4. The method according to claim 1, characterized in that, Based on the real-time three-dimensional spatial coordinates and the ideal three-dimensional spatial coordinates, the plane tilt angle is determined, including: From the plurality of feature points, determine three non-collinear feature points; Based on the real-time three-dimensional spatial coordinates of the three non-collinear feature points, fit the real-time spatial plane where the key component is located at the current moment, and determine the real-time normal vector of the real-time spatial plane. Based on the ideal three-dimensional spatial coordinates, obtain the ideal normal vector of the key component in the undeformed state; The angle between the real-time normal vector and the ideal normal vector is calculated to obtain the plane tilt angle.

5. The method according to claim 1, characterized in that, Based on the reference 3D data, the pre-calibrated imaging geometric parameters of the monocular vision system, and the real-time 2D pixel coordinates, a perspective geometry algorithm is used to inversely calculate and determine the real-time 3D spatial coordinates of the multiple feature points, including: Based on the imaging geometric parameters, establish the perspective projection relationship equation between the real-time two-dimensional pixel coordinates and the real-time three-dimensional spatial coordinates to be solved; The ideal three-dimensional spatial coordinates of the multiple feature points are input into the perspective projection relationship equation for solution; When the solution to the perspective projection relationship equation satisfies the preset convergence condition, the real-time three-dimensional spatial coordinates of the multiple feature points are output.

6. The method according to any one of claims 1 to 5, characterized in that, After determining the multidimensional deformation parameters of the key component, the method further includes: The multidimensional deformation parameters are output to the correction control system so that the correction control system can adjust the gripping posture of the actuator of the cryogenic equipment according to the multidimensional deformation parameters.

7. The method according to any one of claims 1 to 5, characterized in that, After determining the multidimensional deformation parameters of the key component, the method further includes: Based on the multidimensional deformation parameters, a multidimensional deformation time-series dataset of the key component is constructed; wherein, the multidimensional deformation time-series dataset is used to train a deformation prediction model to achieve predictive calibration of the deformation trend of the key component.

8. A multidimensional deformation measurement device for cryogenic equipment, comprising a processor and a memory storing program instructions, characterized in that, The processor is configured to execute, when running the program instructions, the multidimensional deformation measurement method for cryogenic equipment as described in any one of claims 1 to 7.
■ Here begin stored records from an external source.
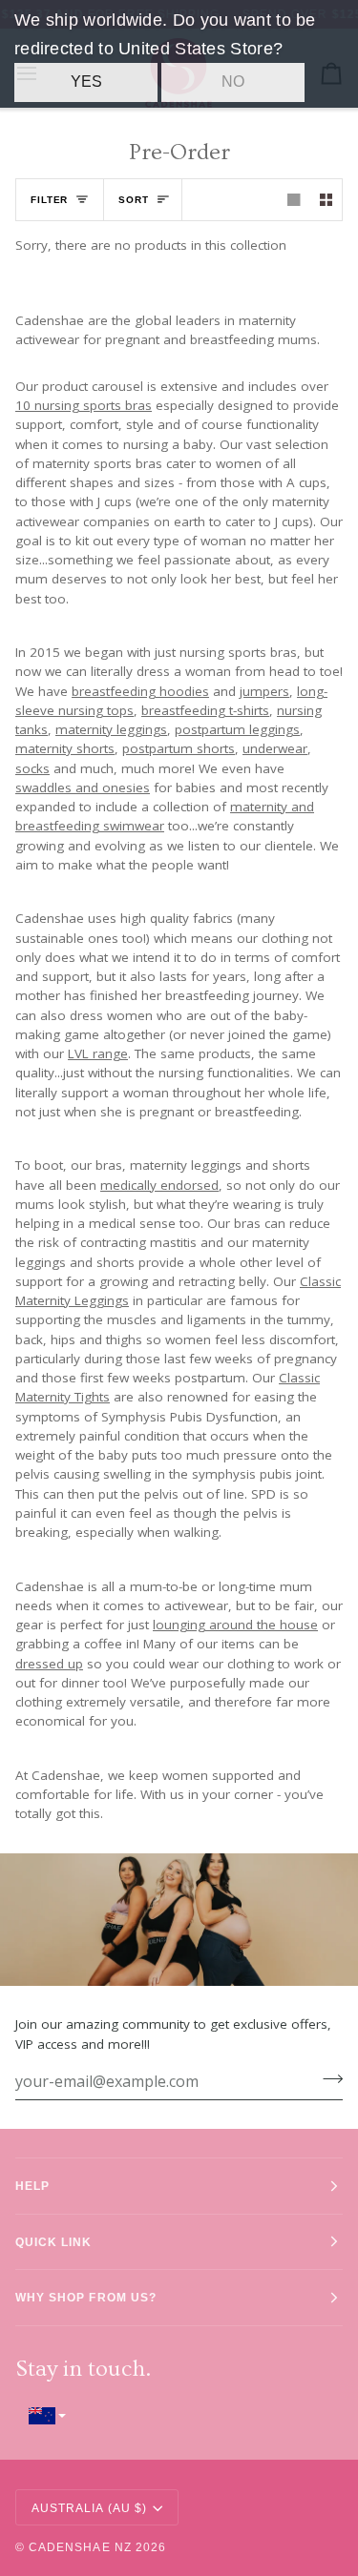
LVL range (98, 1053)
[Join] (327, 2079)
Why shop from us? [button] (86, 2297)
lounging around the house (235, 1624)
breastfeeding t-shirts (205, 710)
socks (32, 768)
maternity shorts (65, 749)
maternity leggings (111, 729)
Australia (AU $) (89, 2508)
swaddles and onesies (82, 787)
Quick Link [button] (54, 2242)
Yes (86, 81)
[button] (179, 2415)
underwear (274, 749)
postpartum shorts (178, 749)
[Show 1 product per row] (294, 199)
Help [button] (32, 2185)
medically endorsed (159, 1185)
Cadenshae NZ (80, 2547)
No (232, 81)
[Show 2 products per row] (326, 199)
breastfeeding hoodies (140, 691)
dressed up (49, 1663)
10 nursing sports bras (83, 405)
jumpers (264, 691)
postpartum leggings (237, 729)
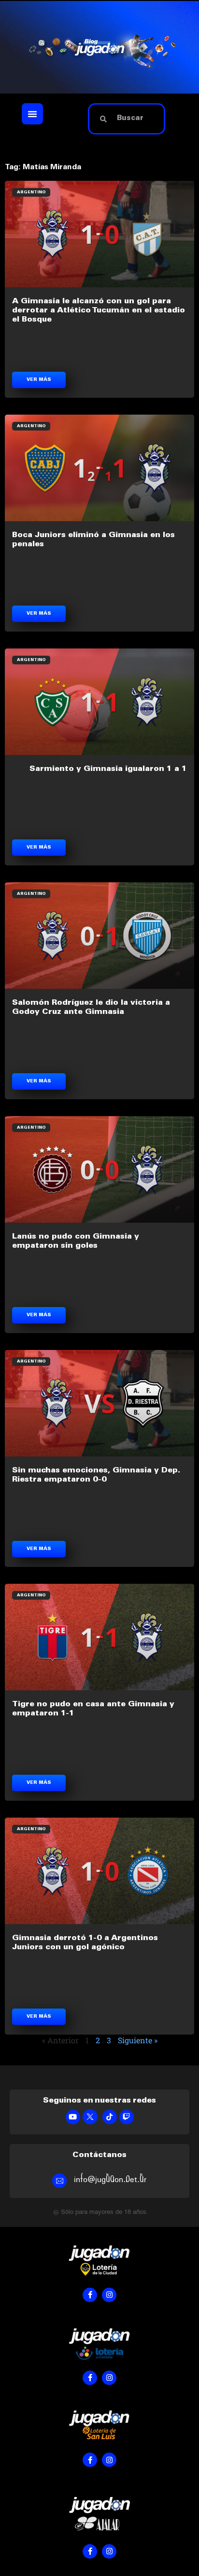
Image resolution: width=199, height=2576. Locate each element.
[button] (32, 113)
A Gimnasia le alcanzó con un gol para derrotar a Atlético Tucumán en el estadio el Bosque (98, 310)
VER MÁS (39, 380)
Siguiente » (137, 2040)
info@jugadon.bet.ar (110, 2179)
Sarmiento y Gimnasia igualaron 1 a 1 (108, 769)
9. A cryogenic device, characterized in that, include: The body of the cryogenic equipment; The multidimensional deformation measuring device for cryogenic equipment as described in claim 8 is installed on the body of the cryogenic equipment.

10. A computer-readable storage medium storing program instructions, characterized in that, When the program instructions are executed, they cause the computer to perform the multidimensional deformation measurement method for cryogenic equipment as described in any one of claims 1 to 7.